*** Opening of Page text ***

Speaker:we've got to figure this out.
Speaker:If this gets out, we're toast.
Speaker:Right?
Speaker:sorry.
Speaker:Clarification.
Speaker:I thought he goes and tells Tyrell that he, the DAT file was compromised.
Speaker:That, but that's separate.
Speaker:That's referring to the original hack.
Speaker:That's right.
Speaker:And then doesn't he also tell him not that they've been attacked
Speaker:because they don't know that yet?
Speaker:I thought he tells 'em think that we found something left behind.
Speaker:He said he, he said that he's gonna continue to like look into that hack.
Speaker:Okay.
Speaker:Right?
Speaker:Um, and, and we've got the, we, we, we put the honeypot and all of that.
Speaker:That's what that was about.
Speaker:But then what we have is, while this is happening, he finds out
Speaker:essentially that they've been hacked.
Speaker:And his first reaction is not transparency,
Speaker:Yep.
Speaker:his first reaction, he gets back and he's like.
Speaker:We gotta figure this out.
Speaker:Uh, you know, gimme all the logs and everything and, and, and
Speaker:if this gets out, we're toast.
Speaker:yep.
Speaker:um, uh, which.
Speaker:the accounts, all the sales calls,
Speaker:Yeah.

*** Close of Page text ***

● **Work to complete**
Copy the part of the conversation that begins at the words "Speaker:I thought he tells" and stops after "into that hack.". The listing that follows has no connection to the conversation above.

*** Opening of Available data ***

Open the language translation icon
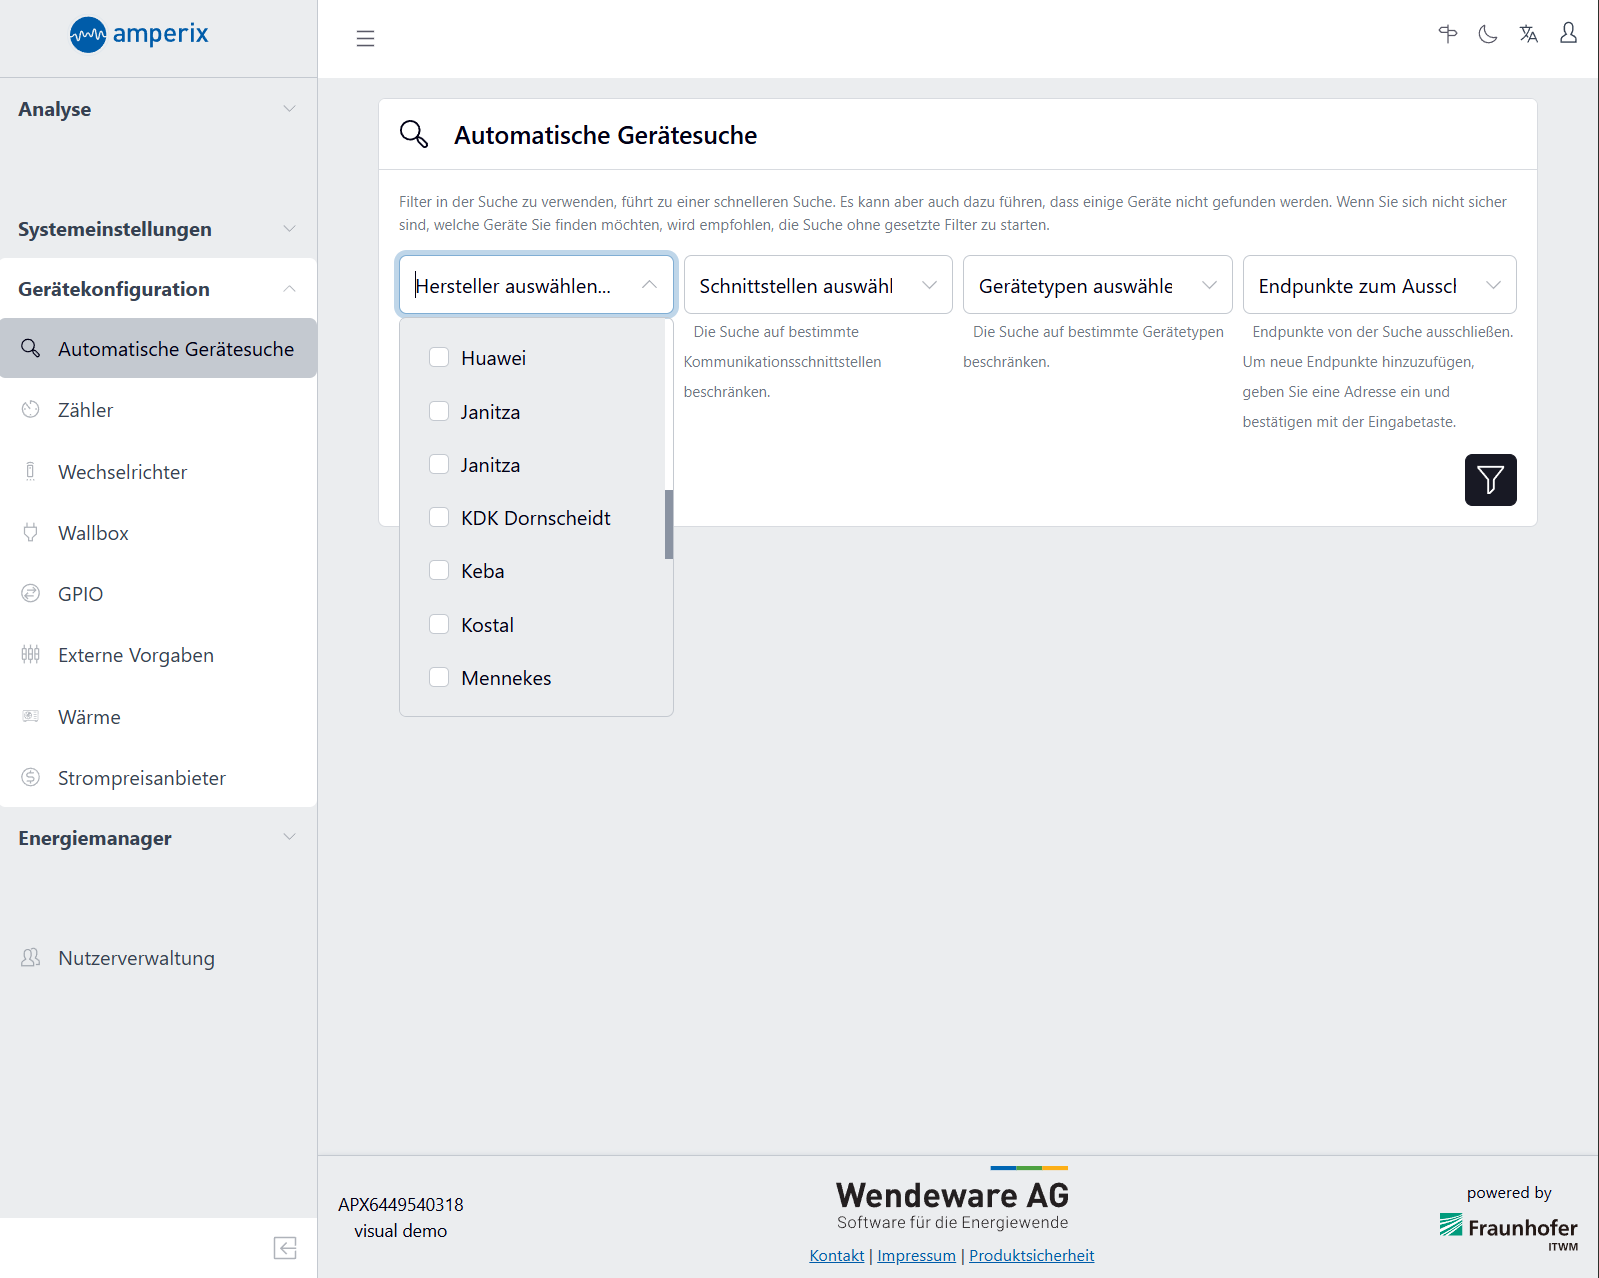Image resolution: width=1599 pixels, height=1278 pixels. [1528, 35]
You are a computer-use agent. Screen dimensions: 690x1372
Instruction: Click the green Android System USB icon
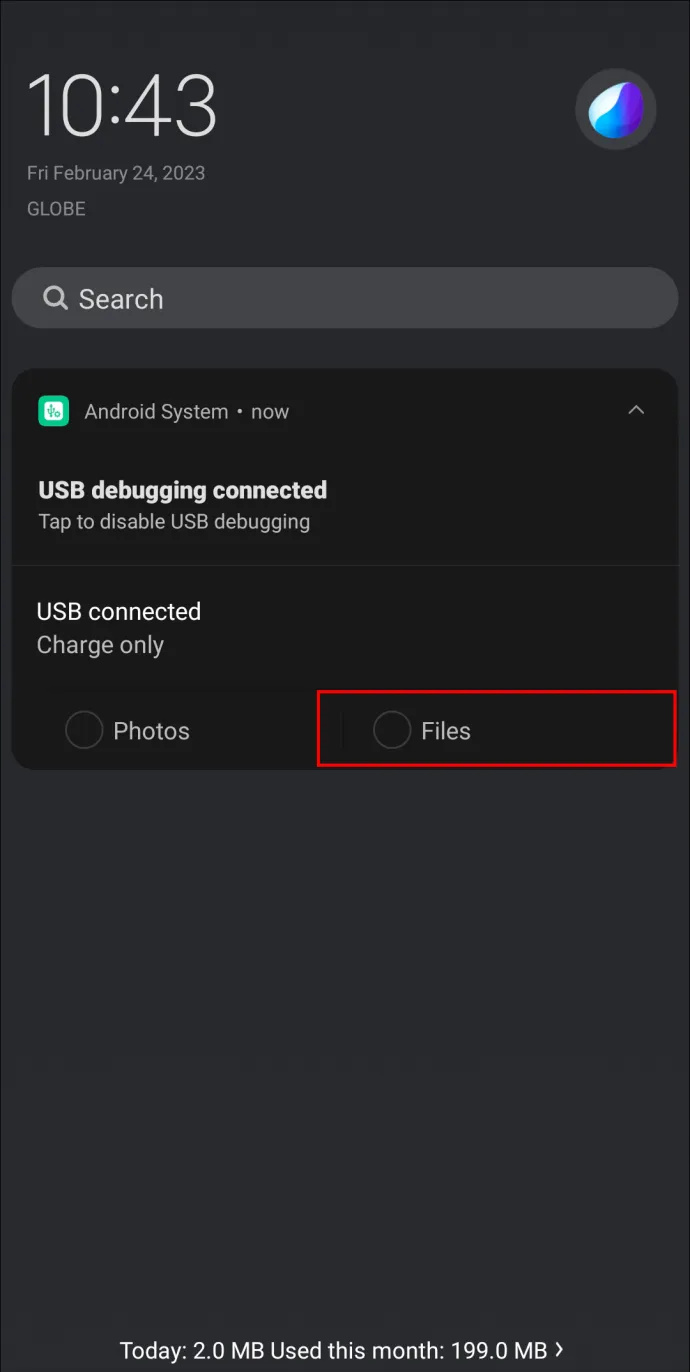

*** Close of Available data ***

● **Answer to the problem**
Speaker:I thought he tells 'em think that we found something left behind.
Speaker:He said he, he said that he's gonna continue to like look into that hack.